- Born: 30 July 1893 Marseille, France
- Died: 1 March 1948 (aged 54)
- Allegiance: France
- Branch: Chasseurs; aviation
- Service years: 1912–?
- Rank: Capitaine
- Unit: Escadrille 15
- Commands: Escadrille N.152 Escadrille Spa.96
- Awards: Legion d'Honneur, Croix de Guerre

= Charles Lefevre =

French flying ace

Charles Eugene Joseph Marie Lefevre (30 July 1893 – 1 March 1948) was a French flying ace credited with six aerial victories during the First World War. He led two different fighter squadrons into combat to do so, and won the Legion d'honneur for his exploits.

==Biography==
Charles Eugene Joseph Marie Lefevre was born in Marseille, France, on 30 July 1893. He volunteered for military service on 8 October 1912. He served in the ranks of the cavalry until 11 October 1913, when he was selected as an aspirant for officer's training. He would become an officer on 5 August 1914, and a lieutenant on 4 April 1916.

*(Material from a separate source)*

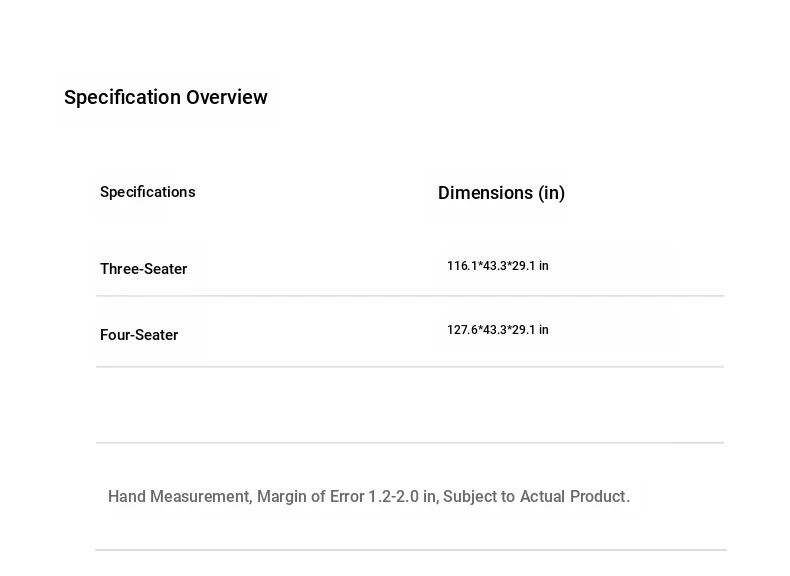Image resolution: width=790 pixels, height=576 pixels.
Task: Click the Dimensions (in) column header
Action: [501, 193]
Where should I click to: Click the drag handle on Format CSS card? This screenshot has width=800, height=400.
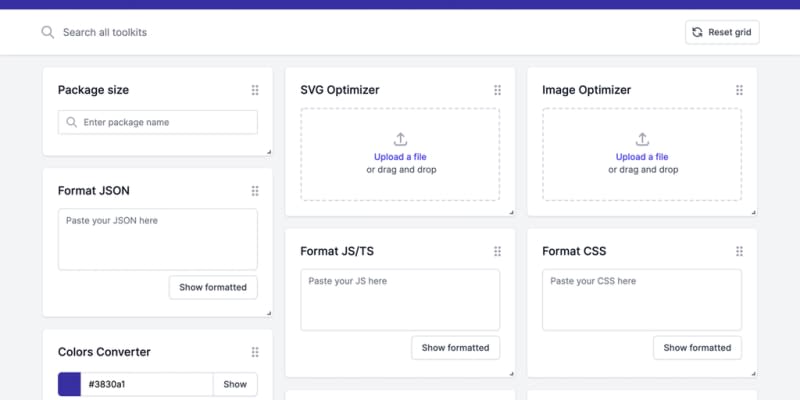pyautogui.click(x=739, y=251)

On 14 April 1916, he went to pilot training. He received his pilot's brevet on 12 July 1916. On 20 December 1916, he began serving as a Nieuport fighter pilot for Escadrille N.15. On 20 June 1917, he took command of Escadrille N.152. He scored his first aerial victory with them on 20 October 1917, downing Zeppelin L.49. However, he lost his command when he was medically evacuated on 5 November.

Upon recovery, he was given command of Escadrille Spa.96 on 17 May 1918. Shortly thereafter, on 14 July, he was promoted to Capitaine. He scored a series of five victories at about this time, including one over an observation balloon. On 29 August 1918, he was wounded in action. Upon recovery, he was appointed to the Aviation Mission to Japan on 1 October 1918.

Lefevre won the Legion d'honneur on 9 November 1917, after winning the Croix de Guerre with three palmes, an etoile de argent, and an etoile de bronze. He died on 1 March 1948.